» Exercise prompt
Retype the lines from the one containing "Screen dimensions: 1680x907" through the last line of the entries below, exactly and in full, omitting every image.

━━━ Task data

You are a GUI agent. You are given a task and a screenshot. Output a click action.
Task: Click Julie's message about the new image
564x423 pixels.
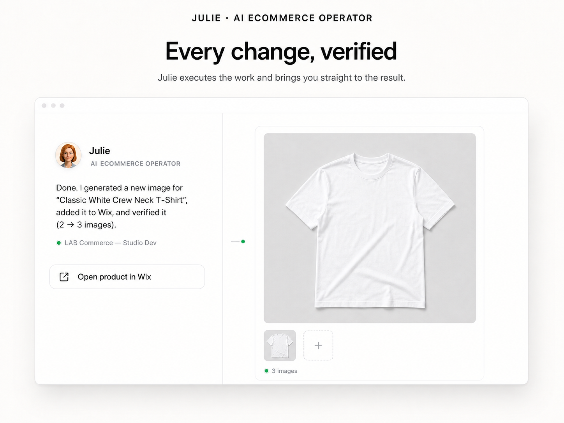click(x=122, y=206)
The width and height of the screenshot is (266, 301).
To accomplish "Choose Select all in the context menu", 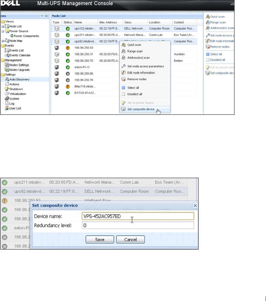I will [132, 88].
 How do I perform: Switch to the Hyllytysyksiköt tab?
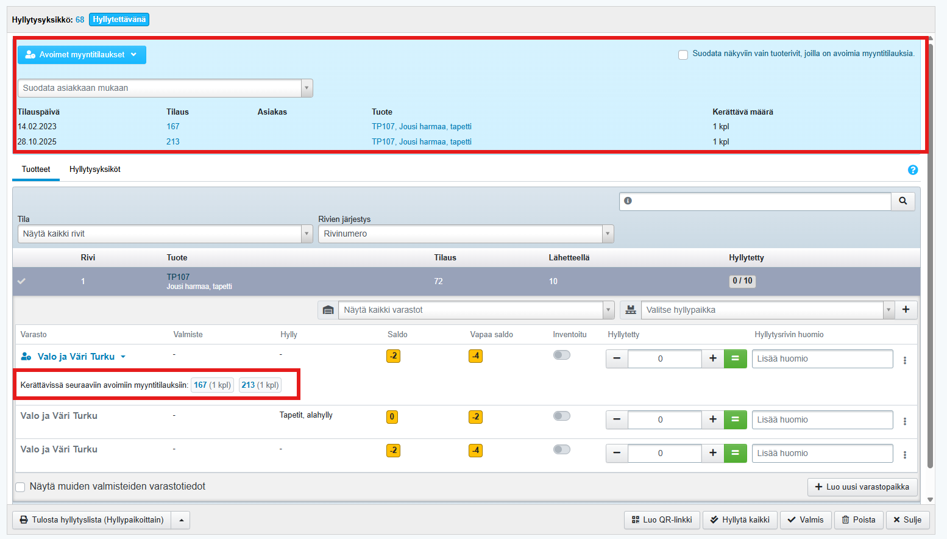point(94,170)
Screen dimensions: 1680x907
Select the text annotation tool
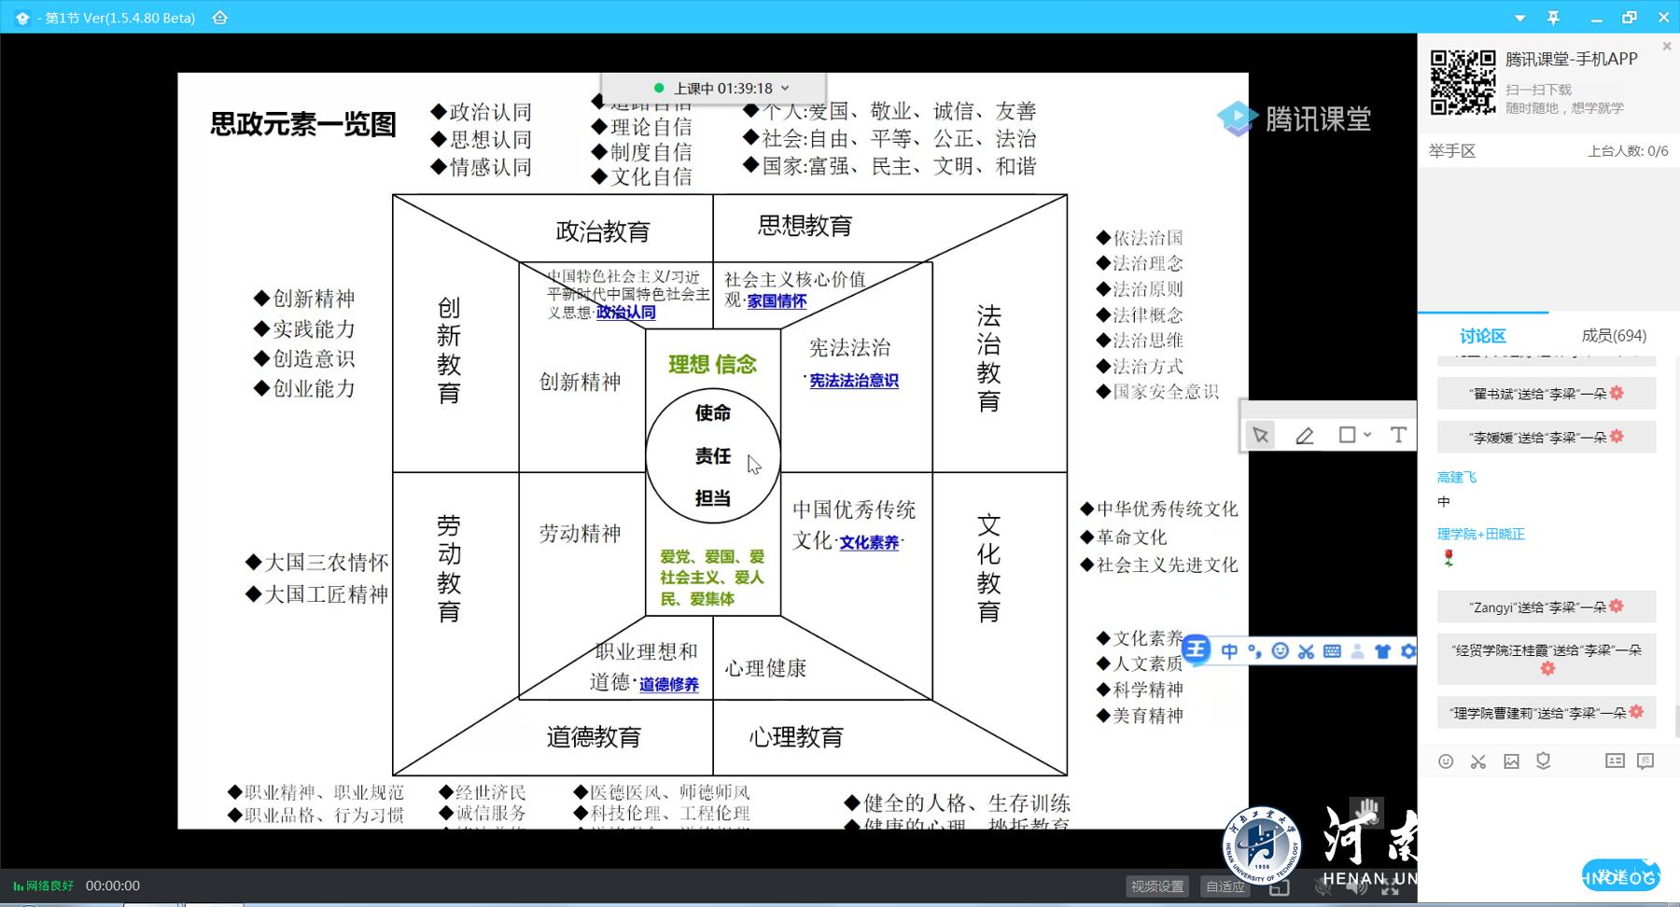(1397, 435)
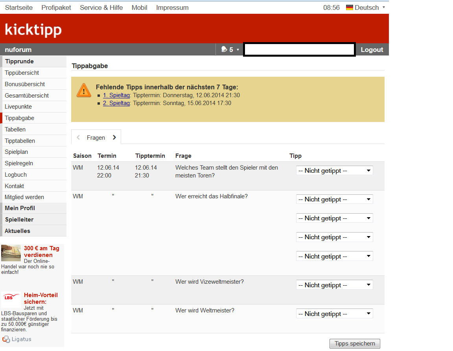Open the top scorer team tip dropdown
Screen dimensions: 453x351
coord(334,171)
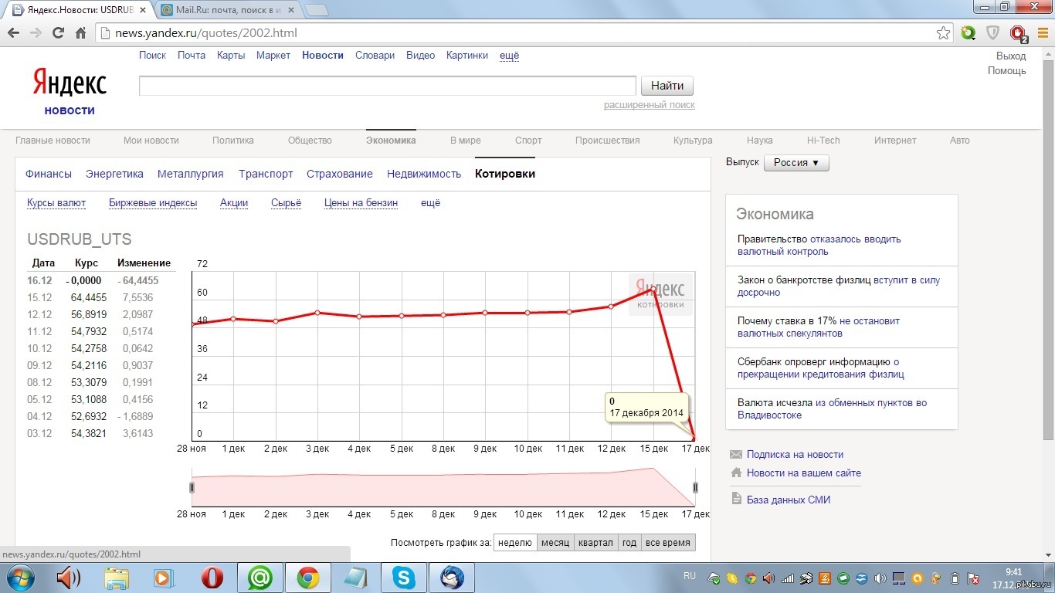Show chart for "все время"

click(x=667, y=543)
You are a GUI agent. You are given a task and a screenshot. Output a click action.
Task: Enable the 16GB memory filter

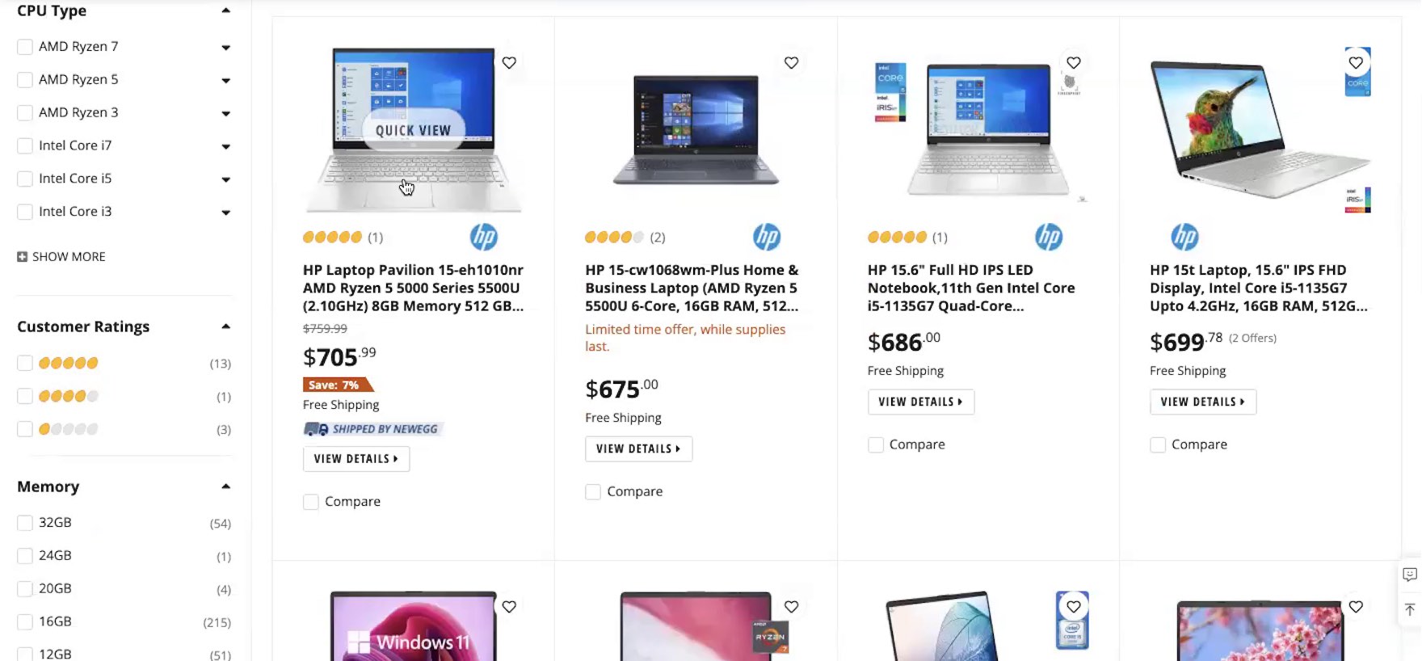pos(25,621)

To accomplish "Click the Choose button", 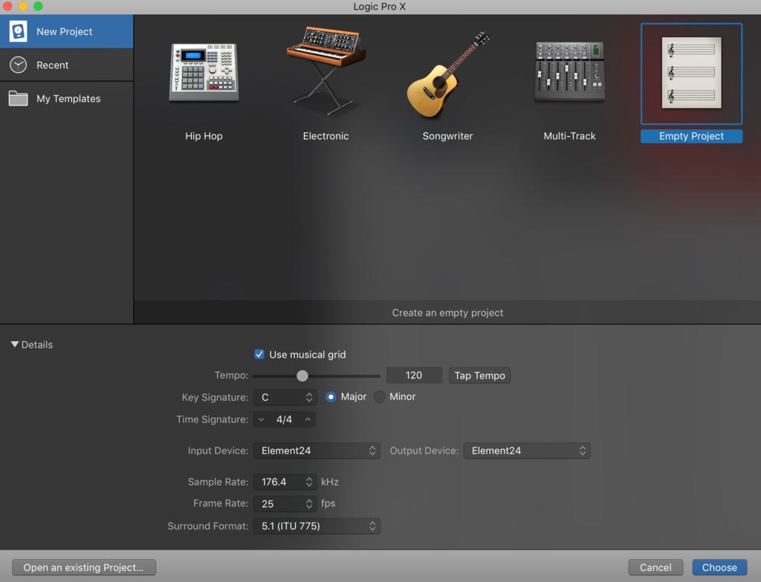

━━━━━━

» Answer for the task
Screen dimensions: 1680x907
Select the text annotation tool
(1397, 435)
Open the top scorer team tip dropdown
Screen dimensions: 453x351
coord(334,171)
Show chart for "все время"

click(x=667, y=543)
You are a GUI agent. You are given a task and a screenshot. Output a click action.
Task: Enable the 16GB memory filter

pos(25,621)

To accomplish "Click the Choose button", 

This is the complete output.